My husband has traveled for five days in order to be here for the memorial service and when he and I have to leave in time for school Monday and my doctor's appointment, his aunt, who hasn't spoken to Chad since our wedding because I failed to invite people I didn't know existed, calls and asks why Chad can't stay longer. She hasn't spoken to his father in about as many years either, but now that he is dead and allows her to be at the center of family drama, he was her "dear" brother. My sister-in-law that has been his caregiver for years is trying to hold her tongue in the interest of keeping the drama to a minimum and not alienate anyone unnecessarily. I told her I didn't care what they think of me, if anyone dares criticize her to me, they are going to get an earful. She gave up her home, her job, her friends and moved 20 hours from home to care for her ailing father who was not always the easiest guy to be around much less live with. No one is going to say $(!T to her around me.

It is a minimum of a 3 hour drive from where we are to where they are burying his father's ashes and then another 16 hours, plus stops, to get home from there. I know how wonderful I feel today after driving all night and can't imagine doing this without a day to recuperate before heading back to work. They wanted us to drive to do the burial Saturday evening and then drive home from there.

We offered to have it earlier in the day on Saturday, but they wouldn't do that either. We have to drive overnight so the baby sleeps most of the drive and is the least obnoxious as possible. Even so, she cried for about three or so hours of our trip here.
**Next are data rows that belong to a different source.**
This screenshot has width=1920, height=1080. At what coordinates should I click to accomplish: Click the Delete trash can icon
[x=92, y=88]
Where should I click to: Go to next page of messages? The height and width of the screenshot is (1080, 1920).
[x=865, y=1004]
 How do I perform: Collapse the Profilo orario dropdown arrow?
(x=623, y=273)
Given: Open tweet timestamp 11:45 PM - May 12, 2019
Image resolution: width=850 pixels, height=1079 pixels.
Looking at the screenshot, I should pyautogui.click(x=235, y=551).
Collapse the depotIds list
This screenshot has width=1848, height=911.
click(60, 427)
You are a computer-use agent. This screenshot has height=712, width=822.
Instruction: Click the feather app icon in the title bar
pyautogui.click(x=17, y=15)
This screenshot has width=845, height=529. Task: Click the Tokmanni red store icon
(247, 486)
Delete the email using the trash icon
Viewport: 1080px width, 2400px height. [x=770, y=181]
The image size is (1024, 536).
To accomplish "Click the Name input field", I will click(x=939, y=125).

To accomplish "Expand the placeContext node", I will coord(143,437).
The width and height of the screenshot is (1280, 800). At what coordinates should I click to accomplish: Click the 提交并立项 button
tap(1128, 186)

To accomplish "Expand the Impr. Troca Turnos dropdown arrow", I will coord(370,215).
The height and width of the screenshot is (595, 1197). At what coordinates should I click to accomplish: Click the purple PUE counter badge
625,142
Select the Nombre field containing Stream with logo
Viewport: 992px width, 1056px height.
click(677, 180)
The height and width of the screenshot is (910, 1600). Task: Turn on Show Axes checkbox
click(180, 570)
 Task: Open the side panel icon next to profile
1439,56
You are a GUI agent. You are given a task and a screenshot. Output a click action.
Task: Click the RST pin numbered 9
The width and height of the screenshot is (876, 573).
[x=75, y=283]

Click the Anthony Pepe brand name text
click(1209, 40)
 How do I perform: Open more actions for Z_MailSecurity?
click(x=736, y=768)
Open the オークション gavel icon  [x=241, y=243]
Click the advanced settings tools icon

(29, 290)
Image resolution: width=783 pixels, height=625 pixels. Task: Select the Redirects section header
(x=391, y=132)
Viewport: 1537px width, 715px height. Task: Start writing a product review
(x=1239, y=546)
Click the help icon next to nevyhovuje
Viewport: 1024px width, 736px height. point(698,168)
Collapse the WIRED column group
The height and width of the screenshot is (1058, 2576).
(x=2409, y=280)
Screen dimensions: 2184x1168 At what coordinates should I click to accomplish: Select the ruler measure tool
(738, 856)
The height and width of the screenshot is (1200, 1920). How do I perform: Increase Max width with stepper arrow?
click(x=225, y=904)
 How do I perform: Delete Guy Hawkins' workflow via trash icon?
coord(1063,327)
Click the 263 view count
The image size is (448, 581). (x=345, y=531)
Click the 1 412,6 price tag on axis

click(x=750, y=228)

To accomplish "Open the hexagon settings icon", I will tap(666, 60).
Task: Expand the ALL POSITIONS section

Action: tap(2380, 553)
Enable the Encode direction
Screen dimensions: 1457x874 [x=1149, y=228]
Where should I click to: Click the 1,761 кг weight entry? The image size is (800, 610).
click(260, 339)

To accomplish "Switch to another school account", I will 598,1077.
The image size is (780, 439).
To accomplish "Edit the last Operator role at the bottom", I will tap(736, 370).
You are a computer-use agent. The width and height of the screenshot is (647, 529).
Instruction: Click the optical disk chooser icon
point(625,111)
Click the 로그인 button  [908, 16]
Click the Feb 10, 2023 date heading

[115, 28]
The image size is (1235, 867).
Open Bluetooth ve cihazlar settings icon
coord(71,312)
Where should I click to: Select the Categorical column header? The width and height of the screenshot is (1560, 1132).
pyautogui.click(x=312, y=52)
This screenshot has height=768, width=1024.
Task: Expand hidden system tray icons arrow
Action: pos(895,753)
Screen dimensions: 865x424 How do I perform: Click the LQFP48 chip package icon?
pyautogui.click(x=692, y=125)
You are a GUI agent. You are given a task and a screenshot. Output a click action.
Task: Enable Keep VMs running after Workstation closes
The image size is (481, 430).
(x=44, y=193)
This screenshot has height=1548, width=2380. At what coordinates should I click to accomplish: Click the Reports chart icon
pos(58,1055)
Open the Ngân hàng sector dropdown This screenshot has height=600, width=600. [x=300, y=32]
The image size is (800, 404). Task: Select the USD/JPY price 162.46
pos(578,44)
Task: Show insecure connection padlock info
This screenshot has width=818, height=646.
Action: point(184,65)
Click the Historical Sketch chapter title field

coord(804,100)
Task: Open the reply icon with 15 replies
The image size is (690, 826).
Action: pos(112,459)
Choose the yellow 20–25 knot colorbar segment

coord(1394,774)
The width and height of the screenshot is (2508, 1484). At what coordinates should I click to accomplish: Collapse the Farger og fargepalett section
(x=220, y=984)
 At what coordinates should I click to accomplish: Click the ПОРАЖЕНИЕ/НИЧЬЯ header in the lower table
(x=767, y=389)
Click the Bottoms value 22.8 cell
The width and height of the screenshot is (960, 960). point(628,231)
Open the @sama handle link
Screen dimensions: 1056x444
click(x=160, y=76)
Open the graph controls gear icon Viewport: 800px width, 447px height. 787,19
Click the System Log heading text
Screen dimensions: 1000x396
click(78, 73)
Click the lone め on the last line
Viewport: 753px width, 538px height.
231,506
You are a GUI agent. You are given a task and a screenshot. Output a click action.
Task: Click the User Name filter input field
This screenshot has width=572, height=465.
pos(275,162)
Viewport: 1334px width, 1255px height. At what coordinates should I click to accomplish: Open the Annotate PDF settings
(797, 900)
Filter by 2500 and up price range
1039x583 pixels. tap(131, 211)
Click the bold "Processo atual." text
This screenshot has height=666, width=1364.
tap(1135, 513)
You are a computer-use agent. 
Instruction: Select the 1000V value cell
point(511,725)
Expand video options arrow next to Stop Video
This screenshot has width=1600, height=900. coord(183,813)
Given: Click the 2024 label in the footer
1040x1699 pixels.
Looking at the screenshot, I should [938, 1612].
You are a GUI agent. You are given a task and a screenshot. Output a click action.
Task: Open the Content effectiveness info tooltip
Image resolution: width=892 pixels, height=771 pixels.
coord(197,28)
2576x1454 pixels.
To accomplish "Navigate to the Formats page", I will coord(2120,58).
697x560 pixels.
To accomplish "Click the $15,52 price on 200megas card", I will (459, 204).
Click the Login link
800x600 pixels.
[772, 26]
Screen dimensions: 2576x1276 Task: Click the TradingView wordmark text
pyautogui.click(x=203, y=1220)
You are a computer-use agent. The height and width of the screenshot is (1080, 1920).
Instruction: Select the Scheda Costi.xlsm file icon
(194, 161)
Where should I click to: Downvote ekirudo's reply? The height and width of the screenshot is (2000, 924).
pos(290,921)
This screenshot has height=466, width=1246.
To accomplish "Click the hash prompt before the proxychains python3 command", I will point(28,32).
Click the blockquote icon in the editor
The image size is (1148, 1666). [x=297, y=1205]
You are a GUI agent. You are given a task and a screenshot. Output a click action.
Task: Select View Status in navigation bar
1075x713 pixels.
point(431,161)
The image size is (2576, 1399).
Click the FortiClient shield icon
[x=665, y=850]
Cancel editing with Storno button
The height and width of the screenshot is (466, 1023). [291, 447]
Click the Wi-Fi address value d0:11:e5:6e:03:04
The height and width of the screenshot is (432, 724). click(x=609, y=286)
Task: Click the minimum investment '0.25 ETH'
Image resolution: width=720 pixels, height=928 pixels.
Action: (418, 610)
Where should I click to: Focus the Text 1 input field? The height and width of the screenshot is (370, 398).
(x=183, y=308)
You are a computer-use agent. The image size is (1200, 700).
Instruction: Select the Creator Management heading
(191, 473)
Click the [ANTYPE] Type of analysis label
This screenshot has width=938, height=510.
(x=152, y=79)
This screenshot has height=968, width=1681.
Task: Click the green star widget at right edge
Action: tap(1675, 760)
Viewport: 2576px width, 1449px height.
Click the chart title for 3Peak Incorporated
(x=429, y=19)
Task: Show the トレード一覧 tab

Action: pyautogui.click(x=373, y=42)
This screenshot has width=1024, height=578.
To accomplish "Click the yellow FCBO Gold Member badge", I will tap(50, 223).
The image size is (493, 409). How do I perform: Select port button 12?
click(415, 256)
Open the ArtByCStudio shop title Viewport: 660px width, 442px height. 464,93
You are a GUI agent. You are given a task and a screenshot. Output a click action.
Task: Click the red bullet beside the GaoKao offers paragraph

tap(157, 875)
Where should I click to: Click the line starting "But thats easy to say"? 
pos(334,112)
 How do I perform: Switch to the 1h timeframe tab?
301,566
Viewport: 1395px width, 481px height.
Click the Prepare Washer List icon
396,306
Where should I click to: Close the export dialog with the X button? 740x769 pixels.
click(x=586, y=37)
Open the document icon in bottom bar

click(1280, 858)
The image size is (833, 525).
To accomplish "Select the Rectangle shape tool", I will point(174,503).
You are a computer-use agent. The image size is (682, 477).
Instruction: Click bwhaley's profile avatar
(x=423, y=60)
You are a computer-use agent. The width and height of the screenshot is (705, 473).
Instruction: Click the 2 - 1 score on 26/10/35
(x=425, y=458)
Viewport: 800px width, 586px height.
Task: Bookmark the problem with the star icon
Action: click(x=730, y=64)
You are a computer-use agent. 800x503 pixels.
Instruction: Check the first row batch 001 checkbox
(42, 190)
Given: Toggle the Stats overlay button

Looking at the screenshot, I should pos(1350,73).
I was driving for a long bout of her tears and felt like the worst mother ever, like I was scarring her by not pulling over to hold her.

The final decision over what to do about the interment of the ashes was to leave the formal ceremony for the "family" and my husband and his sister went to scatter some of his ashes in a place that meant the most to them, the lake where they swam, barbecued, fished and grew up with their father.

The hardest part for me is watching my husband break down and not being able to do or say anything except I love you. His father is gone, he feels he didn't take the time or couldn't accept how bad it was, or something. He finally realized when he saw the picture of his father prior to cremation and the jars of his ashes. It broke his heart and broke mine to see it. They say a man doesn't grow up until his father dies. I don't know if Chad will change in any way, but he understands that his father, so strong and tough, is gone.

All the tears and hugs can't actually heal anything. We might have been able to drive home, but he can't actually go home again.